Law School Case Brief
State v. Bayard - 119 Nev. 241, 71 P.3d 498 (2003)
An arrest made in violation of Nev. Rev. Stat. § 484.795 violates a suspect's right to be free from unlawful searches and seizures under Nev. Const. art. I, § 18, even though the arrest does not offend the Fourth Amendment. An officer violates Nev. Rev. Stat. § 484.795 if the officer abuses his or her discretion in making a full custodial arrest instead of issuing a traffic citation. The Nevada Supreme Court adopts the test set forth by the Montana Supreme Court in State v. Bauer for determining the proper exercise of police discretion to arrest under Nev. Rev. Stat. § 484.795. To make a valid arrest based on state constitutional grounds, an officer's exercise of discretion must be reasonable. Reasonableness requires probable cause that a traffic offense has been committed and circumstances that require immediate arrest. Absent special circumstances requiring immediate arrest, individuals should not be made to endure the humiliation of arrest and detention when a citation will satisfy the State's interest. Such special circumstances are contained in the mandatory section of Nev. Rev. Stat. § 484.795 or exist when an officer has probable cause to believe other criminal misconduct is afoot.
Reno Police Officer Ty Sceirine witnessed Bayard commit two minor moving traffic violations, i.e., illegal left turn and lane change. The officer followed the vehicle and activated his lights. At this point, Bayard pulled his vehicle over to the side of the road. The officer told Bayard to step out of the vehicle. Bayard then consented to a search of his person which yielded $116 in cash. The officer then arrested Bayard for violating local traffic ordinances. During the booking procedure, police strip searched Bayard and bundles of cocaine and marijuana fell on the floor when he removed his underwear. Bayard was then charged with trafficking in a controlled substance, and possession of a controlled substance for the purpose of sale. After a preliminary hearing and arraignment, Bayard filed a motion to suppress the drugs based on the allegedly illegal arrest. The trial court found that Bayard’s arrest violated Nev. Rev. Stat. § 171.1771 because he was arrested instead of being issued a citation even though there were no facts and circumstances which would cause a person of reasonable caution to believe that Bayard would disregard a written promise to appear.
Did the officer abuse his discretion by performing a full custodial arrest under the circumstances?

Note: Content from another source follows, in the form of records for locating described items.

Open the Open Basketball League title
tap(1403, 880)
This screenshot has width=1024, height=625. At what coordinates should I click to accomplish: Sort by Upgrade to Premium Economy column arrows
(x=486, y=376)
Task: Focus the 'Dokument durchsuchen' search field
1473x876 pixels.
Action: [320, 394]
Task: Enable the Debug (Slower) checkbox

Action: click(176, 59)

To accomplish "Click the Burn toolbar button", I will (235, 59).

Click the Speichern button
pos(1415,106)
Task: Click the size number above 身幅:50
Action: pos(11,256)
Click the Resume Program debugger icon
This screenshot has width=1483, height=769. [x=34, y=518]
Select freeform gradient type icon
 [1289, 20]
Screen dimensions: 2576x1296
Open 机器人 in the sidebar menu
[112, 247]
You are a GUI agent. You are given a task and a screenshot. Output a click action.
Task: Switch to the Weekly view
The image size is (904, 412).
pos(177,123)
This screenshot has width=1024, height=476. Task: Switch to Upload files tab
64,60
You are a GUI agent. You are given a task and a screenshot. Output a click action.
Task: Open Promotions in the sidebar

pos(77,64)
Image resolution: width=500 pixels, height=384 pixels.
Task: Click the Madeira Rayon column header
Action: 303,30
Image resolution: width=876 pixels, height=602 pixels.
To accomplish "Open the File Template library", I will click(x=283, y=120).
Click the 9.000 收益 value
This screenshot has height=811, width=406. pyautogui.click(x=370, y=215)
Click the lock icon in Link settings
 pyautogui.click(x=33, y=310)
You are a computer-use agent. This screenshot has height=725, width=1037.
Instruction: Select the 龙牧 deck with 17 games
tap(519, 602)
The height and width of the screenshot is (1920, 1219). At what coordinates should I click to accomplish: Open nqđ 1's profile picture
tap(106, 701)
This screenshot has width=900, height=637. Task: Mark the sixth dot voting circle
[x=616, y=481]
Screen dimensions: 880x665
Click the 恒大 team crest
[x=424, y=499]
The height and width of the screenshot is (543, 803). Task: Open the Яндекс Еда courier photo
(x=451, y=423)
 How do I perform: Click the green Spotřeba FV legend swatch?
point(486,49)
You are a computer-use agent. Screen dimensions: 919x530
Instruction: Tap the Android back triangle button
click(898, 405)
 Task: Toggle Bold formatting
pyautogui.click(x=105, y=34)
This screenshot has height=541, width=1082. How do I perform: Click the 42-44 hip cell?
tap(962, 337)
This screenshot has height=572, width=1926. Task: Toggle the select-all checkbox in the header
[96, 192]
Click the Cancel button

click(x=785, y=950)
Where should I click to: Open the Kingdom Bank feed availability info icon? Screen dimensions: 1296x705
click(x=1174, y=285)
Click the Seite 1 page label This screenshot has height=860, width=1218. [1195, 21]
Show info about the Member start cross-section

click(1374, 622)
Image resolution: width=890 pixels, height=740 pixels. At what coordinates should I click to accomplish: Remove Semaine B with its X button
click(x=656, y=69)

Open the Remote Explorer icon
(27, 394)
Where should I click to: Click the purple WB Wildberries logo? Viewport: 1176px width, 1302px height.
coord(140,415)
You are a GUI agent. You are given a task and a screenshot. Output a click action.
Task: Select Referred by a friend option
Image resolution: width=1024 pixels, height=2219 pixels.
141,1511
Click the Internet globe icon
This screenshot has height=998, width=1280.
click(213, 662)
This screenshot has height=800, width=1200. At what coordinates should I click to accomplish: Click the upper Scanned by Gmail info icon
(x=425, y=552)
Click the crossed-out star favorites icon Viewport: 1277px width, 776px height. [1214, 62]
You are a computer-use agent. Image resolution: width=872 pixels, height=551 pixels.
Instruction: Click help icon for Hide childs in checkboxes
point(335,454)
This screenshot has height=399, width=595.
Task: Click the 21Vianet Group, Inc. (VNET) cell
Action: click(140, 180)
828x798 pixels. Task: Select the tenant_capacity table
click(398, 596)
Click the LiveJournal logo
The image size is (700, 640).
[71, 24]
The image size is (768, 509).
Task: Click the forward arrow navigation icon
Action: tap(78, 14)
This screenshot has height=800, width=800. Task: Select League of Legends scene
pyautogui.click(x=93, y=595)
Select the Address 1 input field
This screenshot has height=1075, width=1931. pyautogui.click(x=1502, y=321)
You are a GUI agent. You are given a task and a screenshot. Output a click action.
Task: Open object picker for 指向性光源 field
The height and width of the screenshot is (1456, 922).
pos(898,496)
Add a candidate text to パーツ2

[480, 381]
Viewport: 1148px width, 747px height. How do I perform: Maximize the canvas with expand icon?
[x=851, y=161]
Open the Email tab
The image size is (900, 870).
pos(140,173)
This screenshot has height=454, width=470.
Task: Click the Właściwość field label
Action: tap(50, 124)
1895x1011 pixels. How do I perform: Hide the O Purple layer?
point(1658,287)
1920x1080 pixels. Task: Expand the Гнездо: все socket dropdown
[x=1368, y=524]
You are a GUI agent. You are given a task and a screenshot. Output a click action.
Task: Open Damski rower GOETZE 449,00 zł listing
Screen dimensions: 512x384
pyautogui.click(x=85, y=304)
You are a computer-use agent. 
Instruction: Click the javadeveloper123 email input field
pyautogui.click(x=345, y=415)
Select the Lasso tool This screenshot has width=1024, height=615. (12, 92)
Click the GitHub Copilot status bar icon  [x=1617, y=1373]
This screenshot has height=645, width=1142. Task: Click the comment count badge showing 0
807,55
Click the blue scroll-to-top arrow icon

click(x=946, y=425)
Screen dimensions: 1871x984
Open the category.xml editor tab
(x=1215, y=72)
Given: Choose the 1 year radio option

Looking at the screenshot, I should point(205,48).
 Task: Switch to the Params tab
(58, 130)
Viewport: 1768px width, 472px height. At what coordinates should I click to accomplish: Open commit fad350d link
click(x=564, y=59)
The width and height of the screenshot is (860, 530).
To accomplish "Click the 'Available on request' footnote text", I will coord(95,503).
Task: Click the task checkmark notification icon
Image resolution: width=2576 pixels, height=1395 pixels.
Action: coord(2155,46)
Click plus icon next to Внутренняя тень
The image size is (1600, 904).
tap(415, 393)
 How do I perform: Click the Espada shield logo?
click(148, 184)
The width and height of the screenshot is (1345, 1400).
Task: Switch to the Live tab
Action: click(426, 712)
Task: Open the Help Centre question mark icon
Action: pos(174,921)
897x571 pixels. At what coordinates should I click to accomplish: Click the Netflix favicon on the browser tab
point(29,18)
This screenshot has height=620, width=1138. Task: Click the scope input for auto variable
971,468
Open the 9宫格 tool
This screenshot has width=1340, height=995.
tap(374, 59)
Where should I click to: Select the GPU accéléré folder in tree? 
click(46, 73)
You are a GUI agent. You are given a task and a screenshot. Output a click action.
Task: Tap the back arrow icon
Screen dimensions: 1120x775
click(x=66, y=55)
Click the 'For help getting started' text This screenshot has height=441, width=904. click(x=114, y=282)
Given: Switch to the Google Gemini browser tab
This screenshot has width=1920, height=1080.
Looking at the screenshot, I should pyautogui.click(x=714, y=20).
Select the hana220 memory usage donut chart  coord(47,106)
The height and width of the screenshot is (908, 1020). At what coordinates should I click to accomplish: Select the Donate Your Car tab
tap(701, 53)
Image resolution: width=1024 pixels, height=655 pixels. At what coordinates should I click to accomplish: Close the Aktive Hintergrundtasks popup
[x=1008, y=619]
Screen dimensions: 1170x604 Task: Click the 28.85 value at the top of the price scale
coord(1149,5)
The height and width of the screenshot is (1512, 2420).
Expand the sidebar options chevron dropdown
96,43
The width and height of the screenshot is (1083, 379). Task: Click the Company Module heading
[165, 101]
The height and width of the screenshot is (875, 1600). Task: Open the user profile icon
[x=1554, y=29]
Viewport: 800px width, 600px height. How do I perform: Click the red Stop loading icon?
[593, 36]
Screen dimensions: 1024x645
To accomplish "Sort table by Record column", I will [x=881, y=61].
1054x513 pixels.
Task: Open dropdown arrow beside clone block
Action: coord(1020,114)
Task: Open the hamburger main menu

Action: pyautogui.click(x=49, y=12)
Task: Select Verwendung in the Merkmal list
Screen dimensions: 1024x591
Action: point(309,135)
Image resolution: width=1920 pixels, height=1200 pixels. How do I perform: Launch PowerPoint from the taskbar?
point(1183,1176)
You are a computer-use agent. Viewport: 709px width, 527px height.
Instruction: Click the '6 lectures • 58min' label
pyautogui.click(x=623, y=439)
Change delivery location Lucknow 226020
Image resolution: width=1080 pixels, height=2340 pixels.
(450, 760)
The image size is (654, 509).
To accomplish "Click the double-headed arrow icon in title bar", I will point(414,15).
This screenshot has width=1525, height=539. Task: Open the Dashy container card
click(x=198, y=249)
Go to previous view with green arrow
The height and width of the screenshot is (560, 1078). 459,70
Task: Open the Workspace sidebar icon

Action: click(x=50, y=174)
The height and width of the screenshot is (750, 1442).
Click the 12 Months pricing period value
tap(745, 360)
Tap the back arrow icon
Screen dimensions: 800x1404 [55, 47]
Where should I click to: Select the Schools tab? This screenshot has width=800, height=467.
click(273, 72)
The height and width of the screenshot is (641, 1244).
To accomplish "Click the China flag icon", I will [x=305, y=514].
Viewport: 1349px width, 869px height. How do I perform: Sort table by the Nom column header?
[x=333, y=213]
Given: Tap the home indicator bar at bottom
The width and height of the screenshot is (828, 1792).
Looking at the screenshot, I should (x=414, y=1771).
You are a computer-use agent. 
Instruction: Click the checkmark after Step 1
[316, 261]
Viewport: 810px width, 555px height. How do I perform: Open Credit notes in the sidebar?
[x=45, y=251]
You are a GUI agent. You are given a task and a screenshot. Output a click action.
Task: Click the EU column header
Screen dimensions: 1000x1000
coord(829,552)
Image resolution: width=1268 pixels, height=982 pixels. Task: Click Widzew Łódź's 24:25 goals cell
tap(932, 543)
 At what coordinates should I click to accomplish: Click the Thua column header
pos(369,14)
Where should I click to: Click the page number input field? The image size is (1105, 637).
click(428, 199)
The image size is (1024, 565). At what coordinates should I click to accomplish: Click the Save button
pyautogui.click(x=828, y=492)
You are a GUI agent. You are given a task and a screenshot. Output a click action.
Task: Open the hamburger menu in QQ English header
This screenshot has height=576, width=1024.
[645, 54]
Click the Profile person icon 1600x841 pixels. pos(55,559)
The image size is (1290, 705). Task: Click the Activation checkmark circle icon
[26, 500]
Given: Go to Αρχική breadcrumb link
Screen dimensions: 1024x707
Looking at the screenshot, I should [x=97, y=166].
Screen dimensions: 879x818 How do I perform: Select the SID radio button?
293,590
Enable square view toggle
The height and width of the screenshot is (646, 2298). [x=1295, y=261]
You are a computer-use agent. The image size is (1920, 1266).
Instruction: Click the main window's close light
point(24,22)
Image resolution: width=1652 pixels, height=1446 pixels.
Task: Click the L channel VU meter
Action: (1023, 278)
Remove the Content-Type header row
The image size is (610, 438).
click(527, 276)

The Court held that the officer abused his discretion, as he had no legitimate reason to subject defendant to the humiliation of a full custodial arrest instead of issuing him a citation. The Court noted that defendant was cooperative at all times, provided adequate identification, volunteered that he was carrying a concealed weapon and furnished a valid permit, and even agreed to a search of his person for potential drugs and other weapons. The officer was not permitted to arrest defendant based on a "hunch" or "whim" that defendant was engaged in other illegal activity that might be revealed through a subsequent strip search or car search. The arrest was unlawful and violated defendant's state constitutional right to be free from an unlawful search or seizure. The Court concluded that the illegal drugs found had to be excluded from evidence, as they were the product of an unlawful search and seizure.